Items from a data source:

□ □ □ □ □

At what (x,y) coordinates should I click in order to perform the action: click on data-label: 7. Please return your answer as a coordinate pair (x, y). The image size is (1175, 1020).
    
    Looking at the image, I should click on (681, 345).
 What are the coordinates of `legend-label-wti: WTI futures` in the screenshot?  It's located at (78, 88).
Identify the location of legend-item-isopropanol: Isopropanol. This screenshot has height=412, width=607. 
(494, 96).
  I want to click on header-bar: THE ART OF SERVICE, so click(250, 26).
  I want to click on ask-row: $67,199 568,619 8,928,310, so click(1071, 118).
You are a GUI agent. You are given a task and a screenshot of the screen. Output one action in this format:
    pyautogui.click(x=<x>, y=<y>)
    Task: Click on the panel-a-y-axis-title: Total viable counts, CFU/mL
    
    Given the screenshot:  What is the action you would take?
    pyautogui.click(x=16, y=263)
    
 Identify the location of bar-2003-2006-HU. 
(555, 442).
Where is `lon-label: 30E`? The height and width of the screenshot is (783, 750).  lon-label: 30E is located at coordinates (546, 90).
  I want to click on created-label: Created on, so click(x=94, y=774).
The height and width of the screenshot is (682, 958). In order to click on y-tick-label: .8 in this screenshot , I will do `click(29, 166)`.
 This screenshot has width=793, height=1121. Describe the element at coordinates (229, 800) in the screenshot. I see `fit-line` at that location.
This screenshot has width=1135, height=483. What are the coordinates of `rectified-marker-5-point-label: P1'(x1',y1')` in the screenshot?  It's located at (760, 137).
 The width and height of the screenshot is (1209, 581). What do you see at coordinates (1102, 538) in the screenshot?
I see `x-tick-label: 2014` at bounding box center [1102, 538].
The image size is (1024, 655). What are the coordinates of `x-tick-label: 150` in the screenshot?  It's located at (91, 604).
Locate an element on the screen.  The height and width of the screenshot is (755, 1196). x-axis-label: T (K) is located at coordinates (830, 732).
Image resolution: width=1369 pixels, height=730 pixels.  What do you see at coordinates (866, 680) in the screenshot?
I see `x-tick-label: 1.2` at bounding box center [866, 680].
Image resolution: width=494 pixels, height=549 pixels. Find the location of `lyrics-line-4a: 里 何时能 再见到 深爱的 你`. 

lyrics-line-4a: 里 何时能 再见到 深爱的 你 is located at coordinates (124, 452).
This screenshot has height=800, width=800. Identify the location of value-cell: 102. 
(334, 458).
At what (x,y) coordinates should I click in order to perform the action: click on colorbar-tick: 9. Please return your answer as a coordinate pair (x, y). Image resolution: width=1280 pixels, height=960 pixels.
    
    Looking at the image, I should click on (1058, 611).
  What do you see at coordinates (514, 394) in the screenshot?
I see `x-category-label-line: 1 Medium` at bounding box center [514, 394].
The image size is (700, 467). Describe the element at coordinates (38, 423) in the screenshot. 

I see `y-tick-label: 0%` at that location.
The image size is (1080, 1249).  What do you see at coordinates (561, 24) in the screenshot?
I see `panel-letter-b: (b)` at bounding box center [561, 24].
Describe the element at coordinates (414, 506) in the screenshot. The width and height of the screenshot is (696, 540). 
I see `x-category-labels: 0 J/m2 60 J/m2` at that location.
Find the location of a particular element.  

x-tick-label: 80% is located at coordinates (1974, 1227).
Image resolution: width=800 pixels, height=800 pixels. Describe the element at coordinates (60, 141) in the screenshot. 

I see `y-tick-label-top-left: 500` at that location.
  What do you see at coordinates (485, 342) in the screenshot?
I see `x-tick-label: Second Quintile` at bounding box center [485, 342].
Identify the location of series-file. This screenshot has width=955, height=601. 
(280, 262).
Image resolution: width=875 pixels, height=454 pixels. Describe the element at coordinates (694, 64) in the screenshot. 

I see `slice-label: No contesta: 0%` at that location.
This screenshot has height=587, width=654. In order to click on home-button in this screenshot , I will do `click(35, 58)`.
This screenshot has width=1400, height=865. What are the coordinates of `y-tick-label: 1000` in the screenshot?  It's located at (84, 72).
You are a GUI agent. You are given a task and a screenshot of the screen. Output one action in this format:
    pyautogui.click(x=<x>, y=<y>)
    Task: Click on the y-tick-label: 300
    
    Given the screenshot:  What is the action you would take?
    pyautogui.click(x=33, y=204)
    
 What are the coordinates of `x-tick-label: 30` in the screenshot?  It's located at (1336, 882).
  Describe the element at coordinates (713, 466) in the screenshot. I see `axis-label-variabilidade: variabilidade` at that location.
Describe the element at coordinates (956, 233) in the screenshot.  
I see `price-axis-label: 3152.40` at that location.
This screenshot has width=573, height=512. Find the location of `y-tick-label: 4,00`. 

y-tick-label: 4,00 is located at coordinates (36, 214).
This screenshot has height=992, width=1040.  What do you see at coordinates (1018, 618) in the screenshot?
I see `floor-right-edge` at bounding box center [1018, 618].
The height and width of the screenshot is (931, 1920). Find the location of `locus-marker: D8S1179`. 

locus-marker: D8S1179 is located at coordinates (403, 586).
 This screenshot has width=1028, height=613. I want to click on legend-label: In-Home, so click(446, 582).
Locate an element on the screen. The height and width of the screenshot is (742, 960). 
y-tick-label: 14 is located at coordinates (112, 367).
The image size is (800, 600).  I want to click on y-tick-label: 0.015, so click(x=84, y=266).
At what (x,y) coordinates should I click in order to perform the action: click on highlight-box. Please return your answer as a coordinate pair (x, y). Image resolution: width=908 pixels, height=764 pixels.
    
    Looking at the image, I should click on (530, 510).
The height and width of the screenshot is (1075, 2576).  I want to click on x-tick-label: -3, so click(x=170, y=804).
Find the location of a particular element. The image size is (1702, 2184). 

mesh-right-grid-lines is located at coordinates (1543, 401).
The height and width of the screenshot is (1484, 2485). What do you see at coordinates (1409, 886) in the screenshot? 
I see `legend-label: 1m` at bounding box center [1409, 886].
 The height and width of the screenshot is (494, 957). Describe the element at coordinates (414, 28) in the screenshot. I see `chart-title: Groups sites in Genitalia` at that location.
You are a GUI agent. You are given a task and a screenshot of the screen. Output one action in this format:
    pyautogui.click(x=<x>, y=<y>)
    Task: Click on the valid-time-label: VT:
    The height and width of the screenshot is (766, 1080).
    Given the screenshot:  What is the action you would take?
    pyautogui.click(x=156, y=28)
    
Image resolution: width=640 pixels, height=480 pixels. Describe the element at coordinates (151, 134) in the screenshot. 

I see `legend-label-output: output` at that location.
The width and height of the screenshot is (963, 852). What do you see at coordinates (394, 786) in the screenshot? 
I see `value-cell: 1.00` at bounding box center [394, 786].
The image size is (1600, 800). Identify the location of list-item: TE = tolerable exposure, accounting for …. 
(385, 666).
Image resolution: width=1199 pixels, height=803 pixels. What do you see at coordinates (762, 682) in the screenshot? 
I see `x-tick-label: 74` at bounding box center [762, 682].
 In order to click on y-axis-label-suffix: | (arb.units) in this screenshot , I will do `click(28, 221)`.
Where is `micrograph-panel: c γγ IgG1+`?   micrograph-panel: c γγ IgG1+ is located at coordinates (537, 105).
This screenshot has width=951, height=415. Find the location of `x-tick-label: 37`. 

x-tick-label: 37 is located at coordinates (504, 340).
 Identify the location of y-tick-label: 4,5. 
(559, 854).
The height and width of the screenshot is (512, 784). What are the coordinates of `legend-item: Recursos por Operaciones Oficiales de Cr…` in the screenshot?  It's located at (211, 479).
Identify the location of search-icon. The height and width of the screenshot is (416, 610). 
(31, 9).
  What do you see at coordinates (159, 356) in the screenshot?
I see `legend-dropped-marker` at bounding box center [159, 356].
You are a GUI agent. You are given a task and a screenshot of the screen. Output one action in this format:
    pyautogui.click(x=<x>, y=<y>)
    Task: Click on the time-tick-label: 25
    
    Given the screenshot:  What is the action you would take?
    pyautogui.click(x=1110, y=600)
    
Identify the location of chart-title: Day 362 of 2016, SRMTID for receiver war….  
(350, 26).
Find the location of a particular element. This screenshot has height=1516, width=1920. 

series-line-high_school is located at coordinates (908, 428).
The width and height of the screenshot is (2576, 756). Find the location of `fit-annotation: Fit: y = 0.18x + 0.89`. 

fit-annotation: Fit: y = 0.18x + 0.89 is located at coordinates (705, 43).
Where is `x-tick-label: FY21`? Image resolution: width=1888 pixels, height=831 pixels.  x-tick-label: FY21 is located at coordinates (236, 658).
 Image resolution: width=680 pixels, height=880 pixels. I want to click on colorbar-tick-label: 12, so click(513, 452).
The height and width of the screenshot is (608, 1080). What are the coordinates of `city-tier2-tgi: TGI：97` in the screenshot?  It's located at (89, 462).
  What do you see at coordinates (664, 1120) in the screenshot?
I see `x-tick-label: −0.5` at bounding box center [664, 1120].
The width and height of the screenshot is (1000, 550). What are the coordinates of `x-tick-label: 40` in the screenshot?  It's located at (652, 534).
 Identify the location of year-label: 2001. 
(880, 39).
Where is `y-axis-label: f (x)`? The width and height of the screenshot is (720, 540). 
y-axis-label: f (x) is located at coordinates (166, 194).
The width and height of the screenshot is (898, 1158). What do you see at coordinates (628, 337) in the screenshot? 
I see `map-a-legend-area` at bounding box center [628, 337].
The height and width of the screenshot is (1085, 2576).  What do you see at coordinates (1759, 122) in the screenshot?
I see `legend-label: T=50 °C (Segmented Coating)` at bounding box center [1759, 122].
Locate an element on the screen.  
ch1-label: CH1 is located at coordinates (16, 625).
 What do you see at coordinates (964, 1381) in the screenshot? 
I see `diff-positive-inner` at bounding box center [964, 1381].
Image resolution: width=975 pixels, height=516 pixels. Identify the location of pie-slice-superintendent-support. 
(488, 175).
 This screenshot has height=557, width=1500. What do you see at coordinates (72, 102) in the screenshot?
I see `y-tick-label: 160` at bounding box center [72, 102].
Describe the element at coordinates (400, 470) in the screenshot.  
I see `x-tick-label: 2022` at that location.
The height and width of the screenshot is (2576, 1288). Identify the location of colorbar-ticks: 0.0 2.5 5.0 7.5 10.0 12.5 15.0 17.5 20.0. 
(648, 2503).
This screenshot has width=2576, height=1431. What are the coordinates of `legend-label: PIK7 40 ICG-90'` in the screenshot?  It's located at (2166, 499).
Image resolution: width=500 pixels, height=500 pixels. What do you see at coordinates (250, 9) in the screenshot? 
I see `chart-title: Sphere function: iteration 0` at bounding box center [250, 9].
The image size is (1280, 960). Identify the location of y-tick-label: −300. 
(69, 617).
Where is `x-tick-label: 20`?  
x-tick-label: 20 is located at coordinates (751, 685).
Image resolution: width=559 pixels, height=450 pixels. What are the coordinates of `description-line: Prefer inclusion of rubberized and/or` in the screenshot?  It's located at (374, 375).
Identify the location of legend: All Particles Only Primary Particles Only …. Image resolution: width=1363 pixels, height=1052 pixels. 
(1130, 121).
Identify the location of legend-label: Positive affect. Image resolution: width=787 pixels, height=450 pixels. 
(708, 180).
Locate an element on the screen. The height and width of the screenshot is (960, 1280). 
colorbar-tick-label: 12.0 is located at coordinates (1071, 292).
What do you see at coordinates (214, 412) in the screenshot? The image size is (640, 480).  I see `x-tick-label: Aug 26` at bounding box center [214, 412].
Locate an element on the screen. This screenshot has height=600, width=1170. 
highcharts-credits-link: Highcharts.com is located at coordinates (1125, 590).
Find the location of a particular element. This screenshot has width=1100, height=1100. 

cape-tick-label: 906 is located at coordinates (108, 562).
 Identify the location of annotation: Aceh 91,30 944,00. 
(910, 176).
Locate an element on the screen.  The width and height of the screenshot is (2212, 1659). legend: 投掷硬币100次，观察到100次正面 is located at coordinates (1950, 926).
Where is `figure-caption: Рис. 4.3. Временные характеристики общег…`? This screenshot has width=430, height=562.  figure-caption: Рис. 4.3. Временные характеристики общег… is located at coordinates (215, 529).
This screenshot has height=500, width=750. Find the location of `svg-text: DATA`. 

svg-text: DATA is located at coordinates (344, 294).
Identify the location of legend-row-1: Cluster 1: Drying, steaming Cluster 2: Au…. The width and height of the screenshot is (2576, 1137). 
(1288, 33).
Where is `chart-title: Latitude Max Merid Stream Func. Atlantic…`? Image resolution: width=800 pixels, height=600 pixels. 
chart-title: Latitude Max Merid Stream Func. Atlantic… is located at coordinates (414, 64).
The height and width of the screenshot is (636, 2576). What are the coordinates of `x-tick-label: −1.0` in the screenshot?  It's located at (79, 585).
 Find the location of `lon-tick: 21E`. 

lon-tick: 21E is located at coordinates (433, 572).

□ □ □ □ □

TASK DETAILS:
Edit the items starting at the line that contains "Identify the location of legend-item-isopropanol: Isopropanol." and ending with the line that contains "(555, 442).". In those lines, replace "location" with "position", leave everything else unchanged, and return only those lines.

WRITTEN SOLUTION:
Identify the position of legend-item-isopropanol: Isopropanol. This screenshot has height=412, width=607. 
(494, 96).
  I want to click on header-bar: THE ART OF SERVICE, so click(250, 26).
  I want to click on ask-row: $67,199 568,619 8,928,310, so click(1071, 118).
You are a GUI agent. You are given a task and a screenshot of the screen. Output one action in this format:
    pyautogui.click(x=<x>, y=<y>)
    Task: Click on the panel-a-y-axis-title: Total viable counts, CFU/mL
    
    Given the screenshot:  What is the action you would take?
    pyautogui.click(x=16, y=263)
    
 Identify the position of bar-2003-2006-HU. 
(555, 442).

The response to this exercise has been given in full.